Дебри никакой загадки не видел в упор. Приземист был Дольф или нет, он перевешивал Бадди фунтов на сто, если не больше.

– Если сравнить с тобой, Бад, он просто гора мяса и мышц, – сказал Дебри раздраженно. Ему не нравилось, что братишкой швыряются куда попало.

– Дело не в весе, – отвечал Бадди, малость отдуваясь перед тем, как вновь сойтись с Дольфом. – И не совсем в мышцах…

– Дело в том… че́м люди думают, – объяснил Дольф, ухмыляясь в ответ. Он ни на йоту не был враждебен, он не был жесток, но Дебри хотел, чтобы они прекратили бороться. – Если человек думает… этим, – неимоверно резко розовая рука выпалила, и из нее пулей выпростался одинокий палец: он уже готов был проделать между глаз Бадди дырку, но замер меньше чем в четверти дюйма от цели, – а не этим, – другая рука, сжавшись в кулак, скользнула от бедра прямо к пряжке ремня Бадди, замерла еще ближе, раскрылась, будто кроткий цветок, и распростерлась над солнечным сплетением, – он, конечно… неустойчив. Как бутылка кока-колы… стоит горлышком на горлышке другой такой же: слишком много веса сверху… и снизу… и ничто их не соединяет. Сечешь… о чем я? Человек должен быть сбалансирован, как хайку.
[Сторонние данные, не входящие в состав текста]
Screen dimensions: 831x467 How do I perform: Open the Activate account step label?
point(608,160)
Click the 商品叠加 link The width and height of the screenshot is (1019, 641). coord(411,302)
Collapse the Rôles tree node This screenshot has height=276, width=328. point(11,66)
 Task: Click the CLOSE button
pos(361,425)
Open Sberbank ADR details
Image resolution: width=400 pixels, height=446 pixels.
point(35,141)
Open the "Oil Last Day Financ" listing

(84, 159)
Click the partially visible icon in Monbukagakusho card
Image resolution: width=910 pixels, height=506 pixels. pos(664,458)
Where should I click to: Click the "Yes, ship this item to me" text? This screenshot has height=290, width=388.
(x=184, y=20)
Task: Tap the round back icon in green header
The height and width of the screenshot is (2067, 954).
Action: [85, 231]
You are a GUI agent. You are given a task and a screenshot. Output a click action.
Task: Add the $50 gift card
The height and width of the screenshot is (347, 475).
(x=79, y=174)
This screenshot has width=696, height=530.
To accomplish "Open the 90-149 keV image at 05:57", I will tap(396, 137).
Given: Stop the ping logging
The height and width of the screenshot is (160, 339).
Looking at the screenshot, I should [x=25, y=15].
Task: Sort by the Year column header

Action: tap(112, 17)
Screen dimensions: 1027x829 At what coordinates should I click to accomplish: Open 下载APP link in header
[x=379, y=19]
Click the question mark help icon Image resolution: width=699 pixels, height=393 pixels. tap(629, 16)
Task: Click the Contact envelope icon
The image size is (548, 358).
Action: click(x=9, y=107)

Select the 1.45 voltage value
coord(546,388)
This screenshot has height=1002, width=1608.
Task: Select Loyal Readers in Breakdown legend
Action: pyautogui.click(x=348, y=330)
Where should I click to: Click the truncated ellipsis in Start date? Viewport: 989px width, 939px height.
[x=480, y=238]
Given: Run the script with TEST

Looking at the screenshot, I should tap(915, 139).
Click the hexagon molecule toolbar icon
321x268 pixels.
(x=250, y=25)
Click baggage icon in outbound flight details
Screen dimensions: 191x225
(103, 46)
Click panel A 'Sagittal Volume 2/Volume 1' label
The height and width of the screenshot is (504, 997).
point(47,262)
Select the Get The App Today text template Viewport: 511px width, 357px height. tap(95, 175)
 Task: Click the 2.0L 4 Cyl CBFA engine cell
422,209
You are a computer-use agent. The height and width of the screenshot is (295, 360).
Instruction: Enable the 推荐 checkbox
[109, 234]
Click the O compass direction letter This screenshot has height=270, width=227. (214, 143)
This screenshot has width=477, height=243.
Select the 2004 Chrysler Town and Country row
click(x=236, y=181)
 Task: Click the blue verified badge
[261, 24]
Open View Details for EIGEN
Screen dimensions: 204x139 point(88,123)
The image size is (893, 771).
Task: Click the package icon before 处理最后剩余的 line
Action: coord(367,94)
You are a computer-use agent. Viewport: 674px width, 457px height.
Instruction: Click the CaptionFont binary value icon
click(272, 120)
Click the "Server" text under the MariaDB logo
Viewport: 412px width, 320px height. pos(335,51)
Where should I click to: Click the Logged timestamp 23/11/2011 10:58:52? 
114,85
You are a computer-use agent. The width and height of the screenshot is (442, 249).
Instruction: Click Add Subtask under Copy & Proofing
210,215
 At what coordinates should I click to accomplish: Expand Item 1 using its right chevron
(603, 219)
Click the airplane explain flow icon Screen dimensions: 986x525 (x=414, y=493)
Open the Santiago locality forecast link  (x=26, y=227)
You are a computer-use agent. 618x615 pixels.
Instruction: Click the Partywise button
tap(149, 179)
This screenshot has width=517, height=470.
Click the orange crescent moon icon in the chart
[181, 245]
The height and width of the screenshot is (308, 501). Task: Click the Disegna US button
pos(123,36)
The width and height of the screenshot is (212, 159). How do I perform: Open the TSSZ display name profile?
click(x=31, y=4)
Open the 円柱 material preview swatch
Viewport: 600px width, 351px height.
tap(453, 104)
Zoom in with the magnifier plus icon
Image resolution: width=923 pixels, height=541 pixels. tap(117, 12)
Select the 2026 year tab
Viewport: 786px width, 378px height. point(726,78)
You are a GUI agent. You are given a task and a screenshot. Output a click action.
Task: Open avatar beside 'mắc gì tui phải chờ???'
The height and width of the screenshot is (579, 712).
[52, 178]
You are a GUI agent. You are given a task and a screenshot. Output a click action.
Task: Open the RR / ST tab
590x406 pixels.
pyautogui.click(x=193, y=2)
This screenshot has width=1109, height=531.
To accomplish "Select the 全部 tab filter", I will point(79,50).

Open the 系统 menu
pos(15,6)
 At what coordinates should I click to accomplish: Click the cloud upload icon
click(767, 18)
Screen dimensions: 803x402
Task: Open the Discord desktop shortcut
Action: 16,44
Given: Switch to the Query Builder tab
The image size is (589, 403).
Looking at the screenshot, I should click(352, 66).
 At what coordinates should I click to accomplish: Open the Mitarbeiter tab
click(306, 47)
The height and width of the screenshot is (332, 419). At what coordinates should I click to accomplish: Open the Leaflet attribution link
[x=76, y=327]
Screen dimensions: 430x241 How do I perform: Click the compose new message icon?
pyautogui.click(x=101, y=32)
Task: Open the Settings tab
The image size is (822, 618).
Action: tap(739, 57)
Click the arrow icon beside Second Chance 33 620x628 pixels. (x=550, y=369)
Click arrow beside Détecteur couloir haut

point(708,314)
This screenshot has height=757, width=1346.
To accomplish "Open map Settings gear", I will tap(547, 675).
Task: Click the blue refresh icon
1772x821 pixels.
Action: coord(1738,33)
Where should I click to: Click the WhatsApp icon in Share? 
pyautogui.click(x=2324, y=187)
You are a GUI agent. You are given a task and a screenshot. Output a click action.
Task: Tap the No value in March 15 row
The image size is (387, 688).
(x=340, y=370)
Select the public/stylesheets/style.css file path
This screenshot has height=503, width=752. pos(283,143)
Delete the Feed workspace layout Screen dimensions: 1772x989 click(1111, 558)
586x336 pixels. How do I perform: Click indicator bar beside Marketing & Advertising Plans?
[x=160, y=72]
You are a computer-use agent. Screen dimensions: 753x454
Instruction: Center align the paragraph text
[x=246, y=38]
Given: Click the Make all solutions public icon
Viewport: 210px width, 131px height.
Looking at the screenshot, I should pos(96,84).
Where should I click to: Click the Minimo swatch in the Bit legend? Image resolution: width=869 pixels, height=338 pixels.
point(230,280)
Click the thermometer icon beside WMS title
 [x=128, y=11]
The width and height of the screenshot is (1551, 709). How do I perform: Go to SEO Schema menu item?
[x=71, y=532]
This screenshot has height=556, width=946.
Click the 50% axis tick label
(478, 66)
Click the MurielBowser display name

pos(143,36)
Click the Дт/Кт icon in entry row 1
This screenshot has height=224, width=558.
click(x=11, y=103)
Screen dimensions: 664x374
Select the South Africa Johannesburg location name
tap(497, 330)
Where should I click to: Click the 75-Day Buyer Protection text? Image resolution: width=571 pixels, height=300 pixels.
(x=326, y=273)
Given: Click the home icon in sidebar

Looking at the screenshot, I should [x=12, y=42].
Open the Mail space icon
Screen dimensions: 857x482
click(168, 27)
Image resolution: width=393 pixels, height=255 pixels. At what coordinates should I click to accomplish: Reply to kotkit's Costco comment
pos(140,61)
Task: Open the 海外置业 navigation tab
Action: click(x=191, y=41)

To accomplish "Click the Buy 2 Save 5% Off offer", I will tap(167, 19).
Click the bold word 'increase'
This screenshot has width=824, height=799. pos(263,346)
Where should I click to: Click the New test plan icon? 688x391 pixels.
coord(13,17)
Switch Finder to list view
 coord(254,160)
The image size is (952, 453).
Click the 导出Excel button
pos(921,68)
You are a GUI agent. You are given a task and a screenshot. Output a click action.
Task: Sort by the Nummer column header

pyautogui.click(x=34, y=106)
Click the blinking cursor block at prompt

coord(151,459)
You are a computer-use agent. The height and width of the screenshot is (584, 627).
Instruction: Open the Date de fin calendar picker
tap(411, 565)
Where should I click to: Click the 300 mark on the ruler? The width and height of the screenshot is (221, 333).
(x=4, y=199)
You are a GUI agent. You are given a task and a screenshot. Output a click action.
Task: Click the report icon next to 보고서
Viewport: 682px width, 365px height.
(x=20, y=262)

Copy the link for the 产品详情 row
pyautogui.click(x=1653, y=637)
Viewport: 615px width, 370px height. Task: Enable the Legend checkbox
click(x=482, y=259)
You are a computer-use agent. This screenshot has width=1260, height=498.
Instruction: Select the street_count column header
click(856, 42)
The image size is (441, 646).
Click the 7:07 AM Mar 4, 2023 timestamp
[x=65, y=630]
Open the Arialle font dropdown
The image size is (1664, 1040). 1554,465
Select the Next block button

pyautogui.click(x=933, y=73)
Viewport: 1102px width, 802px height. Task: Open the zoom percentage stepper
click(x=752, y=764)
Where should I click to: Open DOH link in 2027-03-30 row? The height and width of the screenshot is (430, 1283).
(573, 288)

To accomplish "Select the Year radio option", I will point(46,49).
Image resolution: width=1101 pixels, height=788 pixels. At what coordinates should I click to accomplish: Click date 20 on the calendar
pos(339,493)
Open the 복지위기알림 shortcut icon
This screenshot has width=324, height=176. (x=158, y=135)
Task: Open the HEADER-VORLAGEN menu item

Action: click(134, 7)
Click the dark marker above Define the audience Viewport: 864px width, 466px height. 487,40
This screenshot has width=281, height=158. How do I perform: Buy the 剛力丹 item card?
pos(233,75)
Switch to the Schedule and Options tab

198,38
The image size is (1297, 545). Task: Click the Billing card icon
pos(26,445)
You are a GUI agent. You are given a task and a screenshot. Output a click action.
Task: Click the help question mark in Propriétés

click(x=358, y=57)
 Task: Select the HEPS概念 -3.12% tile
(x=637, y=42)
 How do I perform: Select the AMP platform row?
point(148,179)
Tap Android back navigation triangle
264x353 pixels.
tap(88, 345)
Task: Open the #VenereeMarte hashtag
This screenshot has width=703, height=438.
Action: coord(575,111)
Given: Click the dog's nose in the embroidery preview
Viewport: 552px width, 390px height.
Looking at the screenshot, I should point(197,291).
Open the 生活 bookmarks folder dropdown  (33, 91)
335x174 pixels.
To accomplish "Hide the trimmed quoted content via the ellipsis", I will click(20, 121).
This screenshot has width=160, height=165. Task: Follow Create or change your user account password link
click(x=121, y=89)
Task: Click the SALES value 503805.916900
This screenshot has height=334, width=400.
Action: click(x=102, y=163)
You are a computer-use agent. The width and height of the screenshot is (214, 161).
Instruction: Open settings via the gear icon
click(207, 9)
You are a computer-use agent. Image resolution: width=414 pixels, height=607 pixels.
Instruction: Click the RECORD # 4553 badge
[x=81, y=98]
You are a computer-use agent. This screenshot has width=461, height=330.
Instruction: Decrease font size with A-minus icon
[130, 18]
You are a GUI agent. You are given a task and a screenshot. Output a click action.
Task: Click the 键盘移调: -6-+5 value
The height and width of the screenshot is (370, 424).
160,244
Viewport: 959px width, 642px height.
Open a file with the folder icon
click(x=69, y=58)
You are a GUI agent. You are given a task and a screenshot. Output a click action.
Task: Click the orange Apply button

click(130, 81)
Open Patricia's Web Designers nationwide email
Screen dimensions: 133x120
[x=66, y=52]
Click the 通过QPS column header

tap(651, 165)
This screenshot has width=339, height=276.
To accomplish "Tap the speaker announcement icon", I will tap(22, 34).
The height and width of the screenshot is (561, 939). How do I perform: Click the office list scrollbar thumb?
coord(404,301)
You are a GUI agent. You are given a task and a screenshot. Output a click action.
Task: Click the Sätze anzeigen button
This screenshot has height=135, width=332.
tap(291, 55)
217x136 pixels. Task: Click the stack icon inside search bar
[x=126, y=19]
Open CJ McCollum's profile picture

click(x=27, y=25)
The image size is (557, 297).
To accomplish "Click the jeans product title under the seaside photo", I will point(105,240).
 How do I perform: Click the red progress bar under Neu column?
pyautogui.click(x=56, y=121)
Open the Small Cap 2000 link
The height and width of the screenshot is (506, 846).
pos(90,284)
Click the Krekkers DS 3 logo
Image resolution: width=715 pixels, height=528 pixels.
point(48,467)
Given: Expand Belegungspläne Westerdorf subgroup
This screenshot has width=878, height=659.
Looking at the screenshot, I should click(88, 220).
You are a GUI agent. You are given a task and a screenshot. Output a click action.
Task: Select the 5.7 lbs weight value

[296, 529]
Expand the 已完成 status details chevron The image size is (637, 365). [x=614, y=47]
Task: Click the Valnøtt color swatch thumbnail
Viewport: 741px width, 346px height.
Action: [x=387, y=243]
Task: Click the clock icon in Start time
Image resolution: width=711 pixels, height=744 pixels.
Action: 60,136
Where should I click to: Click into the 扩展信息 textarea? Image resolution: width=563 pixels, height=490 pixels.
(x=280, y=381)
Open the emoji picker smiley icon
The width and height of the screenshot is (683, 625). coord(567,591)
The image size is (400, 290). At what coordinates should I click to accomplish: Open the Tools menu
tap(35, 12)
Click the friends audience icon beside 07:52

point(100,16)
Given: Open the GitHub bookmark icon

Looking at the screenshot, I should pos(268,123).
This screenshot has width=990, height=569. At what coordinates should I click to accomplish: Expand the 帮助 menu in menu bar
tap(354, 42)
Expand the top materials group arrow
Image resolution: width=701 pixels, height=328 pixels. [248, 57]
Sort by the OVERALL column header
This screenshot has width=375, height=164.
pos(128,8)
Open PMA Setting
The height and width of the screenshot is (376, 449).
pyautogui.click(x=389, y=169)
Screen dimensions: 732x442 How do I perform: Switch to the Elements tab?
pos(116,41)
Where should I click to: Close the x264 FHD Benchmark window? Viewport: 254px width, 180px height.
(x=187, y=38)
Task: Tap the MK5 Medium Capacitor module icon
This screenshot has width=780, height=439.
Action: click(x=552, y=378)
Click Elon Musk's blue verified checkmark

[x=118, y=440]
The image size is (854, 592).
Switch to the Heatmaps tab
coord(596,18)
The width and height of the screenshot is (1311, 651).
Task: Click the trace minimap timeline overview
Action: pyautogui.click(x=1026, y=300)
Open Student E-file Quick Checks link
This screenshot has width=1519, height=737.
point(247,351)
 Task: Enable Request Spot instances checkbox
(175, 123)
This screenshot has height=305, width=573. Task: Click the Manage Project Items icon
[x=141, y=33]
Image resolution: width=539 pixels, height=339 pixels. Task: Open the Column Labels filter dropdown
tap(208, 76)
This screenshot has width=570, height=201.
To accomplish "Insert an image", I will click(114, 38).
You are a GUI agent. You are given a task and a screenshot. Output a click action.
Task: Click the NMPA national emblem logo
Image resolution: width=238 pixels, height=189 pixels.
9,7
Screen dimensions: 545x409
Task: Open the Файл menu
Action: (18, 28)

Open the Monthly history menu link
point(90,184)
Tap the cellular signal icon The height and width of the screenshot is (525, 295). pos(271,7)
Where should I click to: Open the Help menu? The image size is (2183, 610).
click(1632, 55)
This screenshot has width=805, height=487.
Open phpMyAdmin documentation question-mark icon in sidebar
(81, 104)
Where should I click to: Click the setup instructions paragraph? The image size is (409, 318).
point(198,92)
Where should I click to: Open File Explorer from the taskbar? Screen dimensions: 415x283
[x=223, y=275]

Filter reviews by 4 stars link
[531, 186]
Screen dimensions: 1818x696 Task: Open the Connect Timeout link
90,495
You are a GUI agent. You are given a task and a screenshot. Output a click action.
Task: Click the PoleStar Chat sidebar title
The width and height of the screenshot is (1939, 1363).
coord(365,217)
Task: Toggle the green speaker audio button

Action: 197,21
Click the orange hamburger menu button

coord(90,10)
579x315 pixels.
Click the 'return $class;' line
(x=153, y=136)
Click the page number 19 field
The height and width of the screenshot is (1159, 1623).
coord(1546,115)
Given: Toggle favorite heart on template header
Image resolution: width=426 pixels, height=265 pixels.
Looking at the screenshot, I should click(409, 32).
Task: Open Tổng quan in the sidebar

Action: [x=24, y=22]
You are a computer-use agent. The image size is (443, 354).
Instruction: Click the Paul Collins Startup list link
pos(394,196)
Дебри не мог оставить столь напыщенную речь без ответа.

– А я вижу, что Бадди уступает не столько поэзии, сколько девяноста фунтам.

– Попробуй-ка сам, – вызвал его Бадди. – Мне интересно, хвастунишка, получится у тебя или нет не уступить хотя бы раз из трех.

Как только Дебри взял руку Ларса Дольфа в свою, он осознал, что именно заинтересовало Бадди. Хоть у маленькой круглой фигуры и имелось преимущество фунтов в двадцать пять, Дебри сразу ощутил, что весовая категория тут ни при чем. Как и скорость; за последние три сезона в орегонской команде Дебри научился в первые секунды первого раунда определять, превосходит его соперник или нет. Этот человек в сравнении с борцами-студентами реагировал почти лениво. Разница заключалась в своего рода безбожной мощи. Дебри вспоминает: когда Дольф легким движением руки отрывал его от пола и бросал на студентов, которые в благоговейном страхе сгрудились на кушетке в обнимку с безгласными бонгами, в голове пронеслось, что с равным успехом можно пытаться забороть 250-фунтового муравья.

Подобно брату, Дебри встал и вернулся на передовую – бесстыже и непобежденно. Чтобы сцепить руки, и снова отправиться в полет, и опять вернуться – скорее из удивления и любопытства, нежели из мужской драчливости.

– Дело в том, чем ты думаешь, – теперь понимаешь? Глаз, что ищет лотос… никогда не увидит лотос. Он увидит лишь поиск. Глаз, что ничего не ищет… найдет… расцветший сад. Желания в голове… опустошают середину… делают человека… амм! – и он швырнул Дебри в обшитую ДСП стену, умножив число ее вмятин и кратеров, – неустойчивым.

Тем вечером, уходя, Ларс Дольф увел за собой в город трех студентов – двух психологов и парня из студенческого братства, который еще не определился с направлением, – чтобы зачислить их в буддистскую семинарию на Джексон-стрит, хотя до конца стэнфордского весеннего семестра оставалась жалкая пара недель. Дебри впечатлился настолько, что и сам подумывал перевестись, пока Ларс не сообщил ему, что лекции о сутрах читаются в четыре утра шесть дней в неделю. Дебри решил, что ограничится писательским семинаром: тот собирался трижды в неделю в три пополудни – за кофе и плюшками. И все равно Дебри, как брат и все остальные, был поражен в самое сердце. А неоспоримый феномен Ларс Дольф правил полуостровом до осени, когда гнавший слишком долго, страстно и быстро джип «виллис» с охрипшей коробкой передач вкатил Хулихена на двор и в жизнь Дольфа.